- **Exercise directions**
Give the records again, every one, exactly.

- **Data extracts**
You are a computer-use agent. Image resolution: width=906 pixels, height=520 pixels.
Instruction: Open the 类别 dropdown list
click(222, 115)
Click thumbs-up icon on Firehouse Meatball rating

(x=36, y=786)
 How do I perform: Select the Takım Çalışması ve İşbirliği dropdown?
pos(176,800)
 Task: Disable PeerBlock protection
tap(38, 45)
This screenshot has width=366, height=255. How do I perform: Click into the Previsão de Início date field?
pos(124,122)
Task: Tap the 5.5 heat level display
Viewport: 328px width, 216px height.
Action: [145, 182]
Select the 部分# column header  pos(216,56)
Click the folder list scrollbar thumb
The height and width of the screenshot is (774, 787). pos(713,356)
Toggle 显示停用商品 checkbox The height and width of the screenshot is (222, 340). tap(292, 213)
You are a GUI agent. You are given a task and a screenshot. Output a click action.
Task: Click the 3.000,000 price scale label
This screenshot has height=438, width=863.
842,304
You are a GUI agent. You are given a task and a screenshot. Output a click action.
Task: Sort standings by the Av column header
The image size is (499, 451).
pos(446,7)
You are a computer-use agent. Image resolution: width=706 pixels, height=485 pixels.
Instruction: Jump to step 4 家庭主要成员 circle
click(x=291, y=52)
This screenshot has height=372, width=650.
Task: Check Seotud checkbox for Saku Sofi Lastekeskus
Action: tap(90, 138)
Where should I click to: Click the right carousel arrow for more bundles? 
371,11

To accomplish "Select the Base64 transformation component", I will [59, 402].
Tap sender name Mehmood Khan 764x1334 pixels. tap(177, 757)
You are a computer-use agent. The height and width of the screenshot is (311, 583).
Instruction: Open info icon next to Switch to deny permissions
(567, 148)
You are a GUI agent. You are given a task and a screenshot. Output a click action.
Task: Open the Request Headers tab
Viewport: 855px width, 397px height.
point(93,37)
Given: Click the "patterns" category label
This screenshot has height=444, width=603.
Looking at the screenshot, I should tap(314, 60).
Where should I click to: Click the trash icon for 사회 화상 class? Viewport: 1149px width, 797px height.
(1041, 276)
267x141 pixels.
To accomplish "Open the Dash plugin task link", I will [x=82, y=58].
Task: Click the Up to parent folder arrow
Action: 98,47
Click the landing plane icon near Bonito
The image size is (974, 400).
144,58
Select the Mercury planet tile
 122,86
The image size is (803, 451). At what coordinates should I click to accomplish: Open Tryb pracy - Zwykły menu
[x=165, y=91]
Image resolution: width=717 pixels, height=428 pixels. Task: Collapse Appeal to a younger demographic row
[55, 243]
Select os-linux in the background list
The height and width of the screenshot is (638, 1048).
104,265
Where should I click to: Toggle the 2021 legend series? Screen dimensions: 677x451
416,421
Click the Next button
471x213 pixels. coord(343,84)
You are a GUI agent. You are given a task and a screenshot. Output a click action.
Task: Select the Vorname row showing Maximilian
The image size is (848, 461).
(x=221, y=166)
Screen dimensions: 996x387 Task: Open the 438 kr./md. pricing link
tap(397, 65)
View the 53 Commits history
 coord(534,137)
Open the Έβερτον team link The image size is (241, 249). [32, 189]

- **Your solution**
You are a computer-use agent. Image resolution: width=906 pixels, height=520 pixels.
Instruction: Open the 类别 dropdown list
click(222, 115)
Click thumbs-up icon on Firehouse Meatball rating

(x=36, y=786)
 How do I perform: Select the Takım Çalışması ve İşbirliği dropdown?
pos(176,800)
 Task: Disable PeerBlock protection
tap(38, 45)
This screenshot has width=366, height=255. How do I perform: Click into the Previsão de Início date field?
pos(124,122)
Task: Tap the 5.5 heat level display
Viewport: 328px width, 216px height.
Action: [145, 182]
Select the 部分# column header  pos(216,56)
Click the folder list scrollbar thumb
The height and width of the screenshot is (774, 787). pos(713,356)
Toggle 显示停用商品 checkbox The height and width of the screenshot is (222, 340). tap(292, 213)
You are a GUI agent. You are given a task and a screenshot. Output a click action.
Task: Click the 3.000,000 price scale label
This screenshot has height=438, width=863.
842,304
You are a GUI agent. You are given a task and a screenshot. Output a click action.
Task: Sort standings by the Av column header
The image size is (499, 451).
pos(446,7)
You are a computer-use agent. Image resolution: width=706 pixels, height=485 pixels.
Instruction: Jump to step 4 家庭主要成员 circle
click(x=291, y=52)
This screenshot has height=372, width=650.
Task: Check Seotud checkbox for Saku Sofi Lastekeskus
Action: tap(90, 138)
Where should I click to: Click the right carousel arrow for more bundles? 
371,11

To accomplish "Select the Base64 transformation component", I will [59, 402].
Tap sender name Mehmood Khan 764x1334 pixels. tap(177, 757)
You are a computer-use agent. The height and width of the screenshot is (311, 583).
Instruction: Open info icon next to Switch to deny permissions
(567, 148)
You are a GUI agent. You are given a task and a screenshot. Output a click action.
Task: Open the Request Headers tab
Viewport: 855px width, 397px height.
point(93,37)
Given: Click the "patterns" category label
This screenshot has height=444, width=603.
Looking at the screenshot, I should tap(314, 60).
Where should I click to: Click the trash icon for 사회 화상 class? Viewport: 1149px width, 797px height.
(1041, 276)
267x141 pixels.
To accomplish "Open the Dash plugin task link", I will [x=82, y=58].
Task: Click the Up to parent folder arrow
Action: 98,47
Click the landing plane icon near Bonito
The image size is (974, 400).
144,58
Select the Mercury planet tile
 122,86
The image size is (803, 451). At what coordinates should I click to accomplish: Open Tryb pracy - Zwykły menu
[x=165, y=91]
Image resolution: width=717 pixels, height=428 pixels. Task: Collapse Appeal to a younger demographic row
[55, 243]
Select os-linux in the background list
The height and width of the screenshot is (638, 1048).
104,265
Where should I click to: Toggle the 2021 legend series? Screen dimensions: 677x451
416,421
Click the Next button
471x213 pixels. coord(343,84)
You are a GUI agent. You are given a task and a screenshot. Output a click action.
Task: Select the Vorname row showing Maximilian
The image size is (848, 461).
(x=221, y=166)
Screen dimensions: 996x387 Task: Open the 438 kr./md. pricing link
tap(397, 65)
View the 53 Commits history
 coord(534,137)
Open the Έβερτον team link The image size is (241, 249). [32, 189]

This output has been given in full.